Your assignment
The response has to be every entry, printed word for word.

Record excerpts

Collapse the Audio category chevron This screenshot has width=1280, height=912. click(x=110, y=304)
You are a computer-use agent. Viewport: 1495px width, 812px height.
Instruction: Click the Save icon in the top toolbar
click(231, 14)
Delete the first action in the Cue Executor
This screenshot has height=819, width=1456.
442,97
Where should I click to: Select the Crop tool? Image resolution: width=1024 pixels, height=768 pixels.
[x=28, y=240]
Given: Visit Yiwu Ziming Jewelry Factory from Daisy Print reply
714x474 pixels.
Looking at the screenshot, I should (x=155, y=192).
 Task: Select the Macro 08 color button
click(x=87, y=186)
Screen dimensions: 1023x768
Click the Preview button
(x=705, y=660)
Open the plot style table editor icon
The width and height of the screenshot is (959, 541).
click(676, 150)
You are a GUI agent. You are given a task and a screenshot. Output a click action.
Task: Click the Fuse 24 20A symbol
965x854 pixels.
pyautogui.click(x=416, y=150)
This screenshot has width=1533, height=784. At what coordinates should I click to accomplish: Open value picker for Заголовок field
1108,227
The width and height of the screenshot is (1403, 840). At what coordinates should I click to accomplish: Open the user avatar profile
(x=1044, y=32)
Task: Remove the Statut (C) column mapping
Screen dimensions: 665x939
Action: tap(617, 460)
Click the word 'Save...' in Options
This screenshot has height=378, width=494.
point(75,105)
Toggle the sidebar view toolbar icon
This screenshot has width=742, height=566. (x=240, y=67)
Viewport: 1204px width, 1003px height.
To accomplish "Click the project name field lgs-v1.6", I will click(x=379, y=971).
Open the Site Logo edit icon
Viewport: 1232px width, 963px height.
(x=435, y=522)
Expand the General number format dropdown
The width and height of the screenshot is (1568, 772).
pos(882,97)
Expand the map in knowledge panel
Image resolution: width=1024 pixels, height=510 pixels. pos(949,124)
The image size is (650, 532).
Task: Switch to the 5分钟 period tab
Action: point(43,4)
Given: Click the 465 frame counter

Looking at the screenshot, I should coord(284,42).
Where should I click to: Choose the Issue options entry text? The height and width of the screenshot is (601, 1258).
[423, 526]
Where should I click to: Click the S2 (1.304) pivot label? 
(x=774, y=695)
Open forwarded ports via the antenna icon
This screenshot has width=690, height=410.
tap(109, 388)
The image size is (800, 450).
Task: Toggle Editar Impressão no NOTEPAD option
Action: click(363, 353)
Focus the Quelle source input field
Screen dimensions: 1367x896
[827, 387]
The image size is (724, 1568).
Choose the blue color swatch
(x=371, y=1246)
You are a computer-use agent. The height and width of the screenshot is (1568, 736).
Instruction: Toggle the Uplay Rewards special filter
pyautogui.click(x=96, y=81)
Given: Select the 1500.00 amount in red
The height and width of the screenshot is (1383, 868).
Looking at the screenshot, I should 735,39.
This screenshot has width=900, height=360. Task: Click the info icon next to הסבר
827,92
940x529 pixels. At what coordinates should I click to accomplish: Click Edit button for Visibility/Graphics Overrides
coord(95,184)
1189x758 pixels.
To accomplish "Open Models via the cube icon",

Task answer
Collapse the Audio category chevron This screenshot has width=1280, height=912. click(x=110, y=304)
You are a computer-use agent. Viewport: 1495px width, 812px height.
Instruction: Click the Save icon in the top toolbar
click(231, 14)
Delete the first action in the Cue Executor
This screenshot has height=819, width=1456.
442,97
Where should I click to: Select the Crop tool? Image resolution: width=1024 pixels, height=768 pixels.
[x=28, y=240]
Given: Visit Yiwu Ziming Jewelry Factory from Daisy Print reply
714x474 pixels.
Looking at the screenshot, I should (x=155, y=192).
 Task: Select the Macro 08 color button
click(x=87, y=186)
Screen dimensions: 1023x768
Click the Preview button
(x=705, y=660)
Open the plot style table editor icon
The width and height of the screenshot is (959, 541).
click(676, 150)
You are a GUI agent. You are given a task and a screenshot. Output a click action.
Task: Click the Fuse 24 20A symbol
965x854 pixels.
pyautogui.click(x=416, y=150)
This screenshot has width=1533, height=784. At what coordinates should I click to accomplish: Open value picker for Заголовок field
1108,227
The width and height of the screenshot is (1403, 840). At what coordinates should I click to accomplish: Open the user avatar profile
(x=1044, y=32)
Task: Remove the Statut (C) column mapping
Screen dimensions: 665x939
Action: tap(617, 460)
Click the word 'Save...' in Options
This screenshot has height=378, width=494.
point(75,105)
Toggle the sidebar view toolbar icon
This screenshot has width=742, height=566. (x=240, y=67)
Viewport: 1204px width, 1003px height.
To accomplish "Click the project name field lgs-v1.6", I will click(x=379, y=971).
Open the Site Logo edit icon
Viewport: 1232px width, 963px height.
(x=435, y=522)
Expand the General number format dropdown
The width and height of the screenshot is (1568, 772).
pos(882,97)
Expand the map in knowledge panel
Image resolution: width=1024 pixels, height=510 pixels. pos(949,124)
The image size is (650, 532).
Task: Switch to the 5分钟 period tab
Action: point(43,4)
Given: Click the 465 frame counter

Looking at the screenshot, I should coord(284,42).
Where should I click to: Choose the Issue options entry text? The height and width of the screenshot is (601, 1258).
[423, 526]
Where should I click to: Click the S2 (1.304) pivot label? 
(x=774, y=695)
Open forwarded ports via the antenna icon
This screenshot has width=690, height=410.
tap(109, 388)
The image size is (800, 450).
Task: Toggle Editar Impressão no NOTEPAD option
Action: click(363, 353)
Focus the Quelle source input field
Screen dimensions: 1367x896
[827, 387]
The image size is (724, 1568).
Choose the blue color swatch
(x=371, y=1246)
You are a computer-use agent. The height and width of the screenshot is (1568, 736).
Instruction: Toggle the Uplay Rewards special filter
pyautogui.click(x=96, y=81)
Given: Select the 1500.00 amount in red
The height and width of the screenshot is (1383, 868).
Looking at the screenshot, I should 735,39.
This screenshot has width=900, height=360. Task: Click the info icon next to הסבר
827,92
940x529 pixels. At what coordinates should I click to accomplish: Click Edit button for Visibility/Graphics Overrides
coord(95,184)
1189x758 pixels.
To accomplish "Open Models via the cube icon",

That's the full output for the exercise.